### LESETEXT

Fahrtleiterin Professorin Dr. Morelia Urlaub: Ein Forschungsschwerpunkt der Marinen Geowissenschaftlerin sind Naturgefahren wie Hangrutschungen und Tsunamis. Foto: Thore Sager, GEOMAR

Gehen während der Expedition in den Praxistest: Kleine Lander, die so genannten MOLAs sollen beispielsweise seismische Messungen am Meeresgrund einfacher und günstiger machen. Foto: Stefan Kontradowitz

Trafen sich in Catania, um über die weitere Zusammenarbeit ihrer Forschungseinrichtungen zu sprechen: Dr. Stefano Branca, Direktor des italienischen vulkanologischen Instituts (INGV) auf Sizilien (links) und GEOMAR-Direktorin Professorin Dr. Katja Matthes. Dr. Alessandro Bonforte, Wissenschaftler am INGV, ist Teilnehmer der Expedition M198, deren Fahrtleitung Professorin Dr. Morelia Urlaub innehat. Foto: Branca

Auf Tauchstation zum Fuße des Ätna

METEOR-Expedition M198 setzt Forschung zur Flankeninstabilität fort

13.02.2024/Kiel/Catania. Der Ätna auf Sizilien ist der größte aktive Vulkan Europas. Seine Ostflanke reicht weit ins Mittelmeer hinein. Dass diese sich einige Zentimeter pro Jahr bewegt, konnten frühere Studien zeigen. Jetzt soll die Flanke flächendeckend kartiert und die punktuellen Messungen ausgeweitet werden, um die Voraussetzungen für die Errichtung eines Land und See umfassenden Observatoriums zu schaffen. Für diese Arbeiten ist das Forschungsschiff METEOR zu einer zweiwöchigen Expedition gestartet. Die Fahrtleitung hat die Geowissenschaftlerin Professorin Dr. Morelia Urlaub vom GEOMAR Helmholtz-Zentrum für Ozeanforschung Kiel. Vor der Fahrt trafen sich GEOMAR-Direktorin Professorin Dr. Katja Matthes und der sizilianische Direktor des italienischen vulkanologischen Instituts (INGV) Dr. Stefano Branca, um über die weitere Zusammenarbeit ihrer Forschungseinrichtungen zu sprechen. Die gemeinsame Überwachung des Vulkans sowohl an Land als auch unter Wasser ist weltweit einzigartig.

######
### VORLIEGENDE ANGABEN

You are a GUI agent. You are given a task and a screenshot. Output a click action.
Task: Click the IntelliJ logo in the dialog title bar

######
### VORLIEGENDE ANGABEN

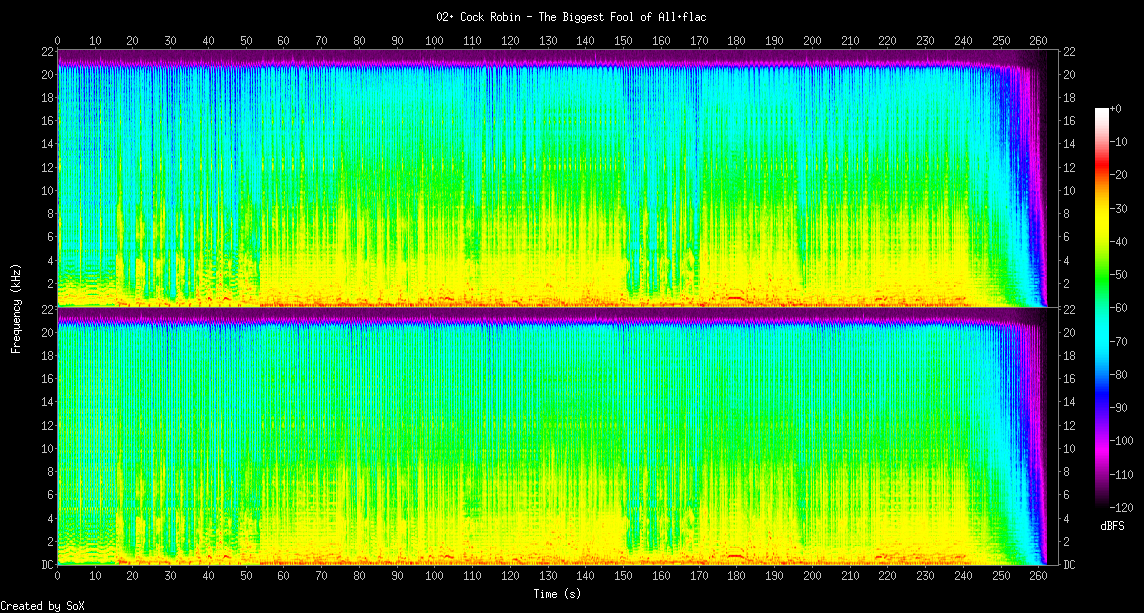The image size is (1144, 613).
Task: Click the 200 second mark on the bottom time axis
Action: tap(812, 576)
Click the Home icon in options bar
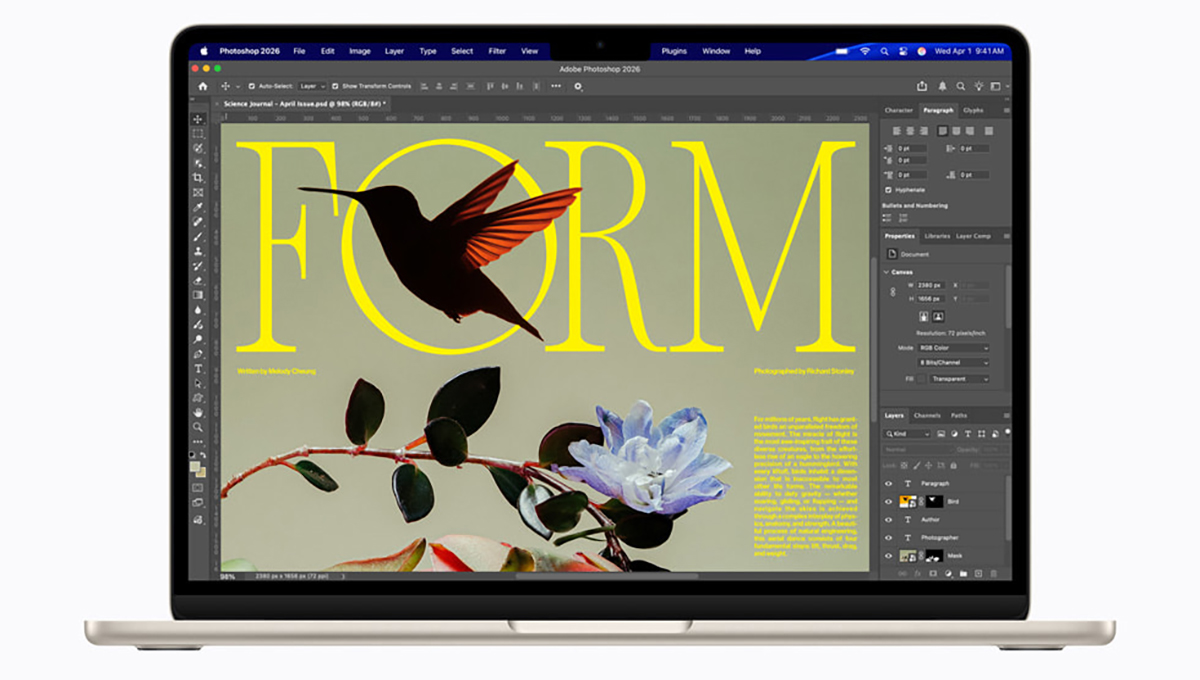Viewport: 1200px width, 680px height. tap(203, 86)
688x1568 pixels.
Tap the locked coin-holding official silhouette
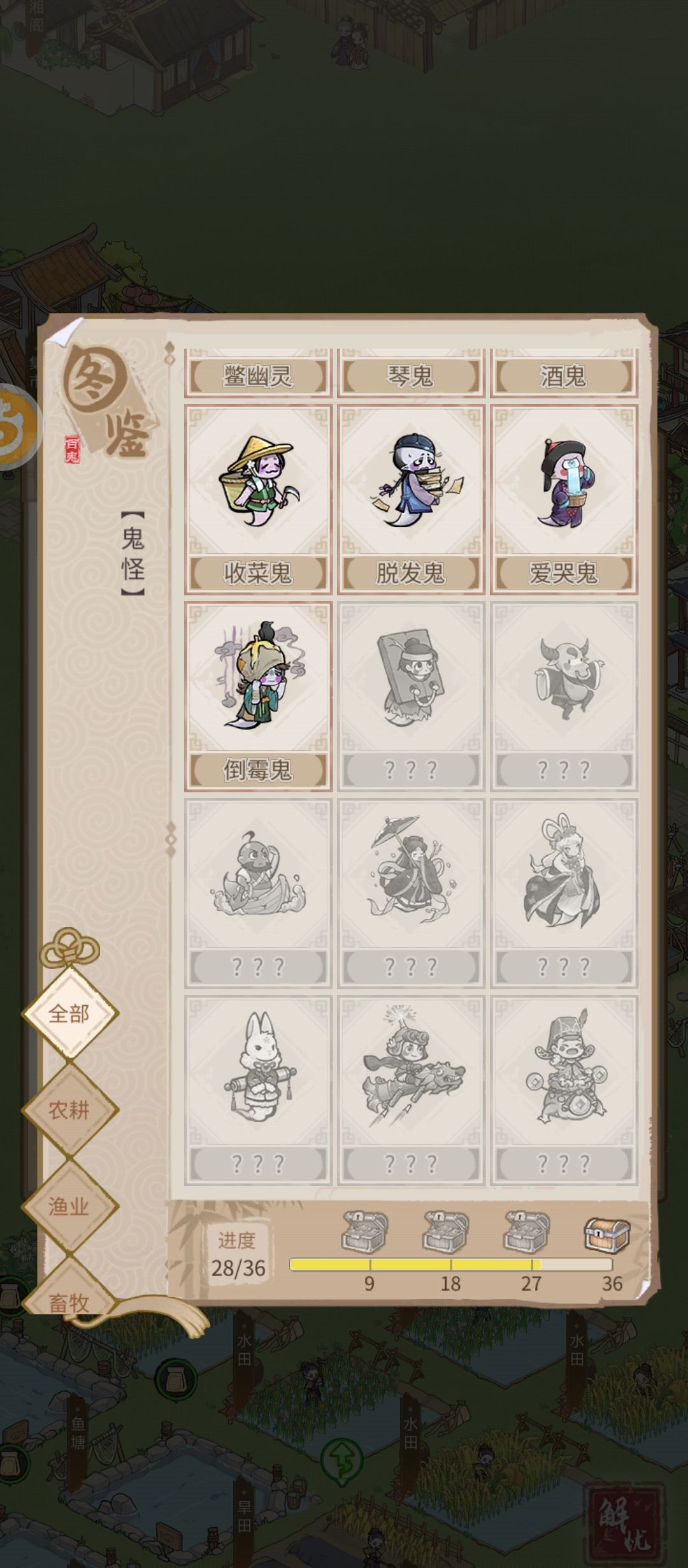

######

AUFGABENLISTE:
(A) Um wie viel bewegt sich die Ostflanke des Ätna laut dem Text über die METEOR-Expedition pro Jahr?
(B) Fahren Sie mit dem Text über die METEOR-Expedition zum Ätna fort und schließen Sie dabei an seinen letzten Satz an.
Die Zeilen werden hierfür nicht gebraucht.

ENDERGEBNISSE:
(A) Um einige Zentimeter pro Jahr.

(B)
Der Ätna ist der höchste Vulkan Europas. Mehr als 3000 Meter hoch, überragt sein Gipfel die Hafenstadt Catania an der Ostküste Siziliens. Ein großer Teil des Vulkans liegt allerdings unter Wasser – die südöstliche Flanke erstreckt sich bis weit ins Mittelmeer hinein. Und sie ist ständig in Bewegung, wie frühere Untersuchungen gezeigt haben. „Das gesamte Vulkangebäude ist sehr hoch und schwer“, sagt Professorin Dr. Morelia Urlaub, Marine Geowissenschaftlerin am GEOMAR Helmholtz-Zentrum für Ozeanforschung Kiel. „Das hat zur Folge, dass sich der Vulkan quasi ständig in alle Richtungen ausbreiten möchte. Am ehesten kann er das in Richtung Meer.“ Langsame Flankenbewegungen stellen an sich keine Gefahr dar, sie werden an vielen Vulkanen weltweit beobachtet. Jedoch gibt es auch Beispiele dafür, dass eine langsame Flankenbewegung plötzlich zu einem schnellen, katastrophalen Kollaps und einem verheerenden Tsunami führen kann. Festzustellen, wann und unter welchen Vorraussetzungen es zu gefährlichen Rutschungsereignissen kommen kann, ist ein Fokus der Forschung am GEOMAR.

Um die Struktur der Flanke besser zu verstehen, ist die Wissenschaftlerin jetzt mit einem deutsch-französisch-italienischen Expert:innen-Team zu einer Expedition vor der sizilianischen Küste aufgebrochen. Zentrale Fragestellung: Bewegt sich die Flanke im Ganzen oder in verschiedenen Blöcken? Flächendeckende Kartierungen des Meeresbodens mithilfe von autonomen Tauchfahrzeugen (AUVs, autonomous underwater vehicles) und punktuelle Langzeitmessungen sollen diese Wissenslücke füllen. Gemeinsam mit den Beobachtungen, die an Land zu den Bewegungen des Vulkans und dem Abrutschen der Ostflanke gemacht werden, kann so ein küstenübergreifendes Observatorium entwickelt werden.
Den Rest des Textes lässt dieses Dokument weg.